Munshi S.U.,Virology Group |
Rewari B.B.,National AIDS Control Organization |
Bhavesh N.S.,Structural and Computational Biology Group |
Jameel S.,Virology Group
PLoS ONE | Year: 2013
Background:Although HIV causes immune deficiency by infection and depletion of immunocytes, metabolic alterations with clinical manifestations are also reported in HIV/AIDS patients.
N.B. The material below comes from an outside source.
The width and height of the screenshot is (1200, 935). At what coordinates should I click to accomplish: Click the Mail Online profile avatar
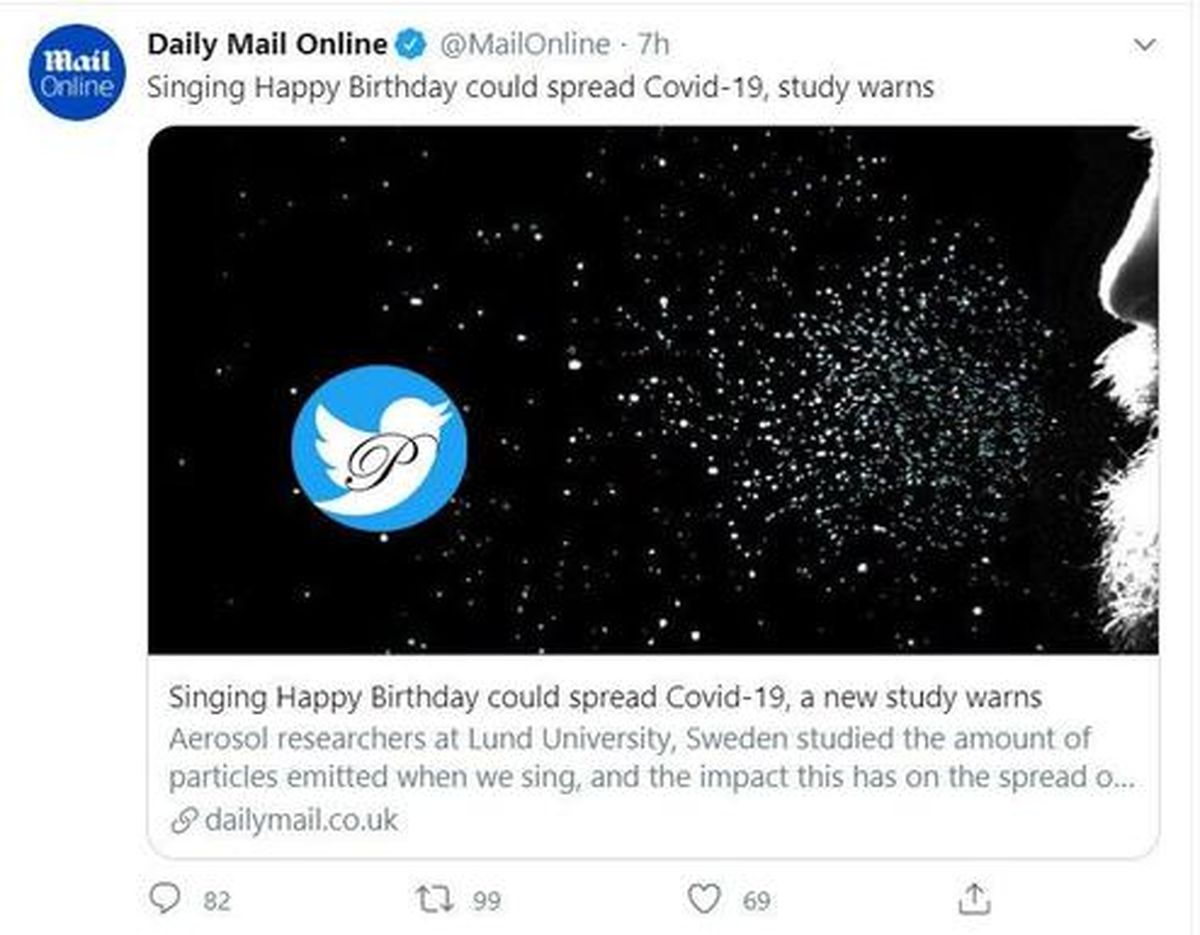77,73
Here we aimed to profile metabolite changes in the plasma, urine, and saliva of HIV/AIDS patients, including those on anti-retroviral therapy (ART).Methods:Metabolic profiling of biofluids collected from treatment naïve HIV/AIDS patients and those receiving ART was done with solution-state nuclear magnetic resonance (NMR) spectroscopy followed by statistical analysis and annotation.Results:In Principal Component Analysis (PCA) of the NMR spectra, Principal Component 1 (PC1) alone accounted for 99.3%, 87.2% and 78.8% variations in plasma, urine, and saliva, respectively. Partial least squares discriminant analysis (PLS-DA) was applied to generate three-component models, which showed plasma and urine to be better than saliva in discriminating between patients and healthy controls, and between ART-naïve patients and those receiving therapy. Twenty-six metabolites were differentially altered in any or two types of samples. Our results suggest that urinary Neopterin, and plasma Choline and Sarcosine could be used as metabolic biomarkers of HIV/AIDS infection. Pathway analysis revealed significant alternations in 12 metabolic pathways.Conclusions:This study catalogs differentially regulated metabolites in biofluids, which helped classify subjects as healthy controls, HIV/AIDS patients, and those on ART. It also underscores the importance of further studying the consequences of HIV infection on host metabolism and its implications for pathogenesis. © 2013 Munshi et al.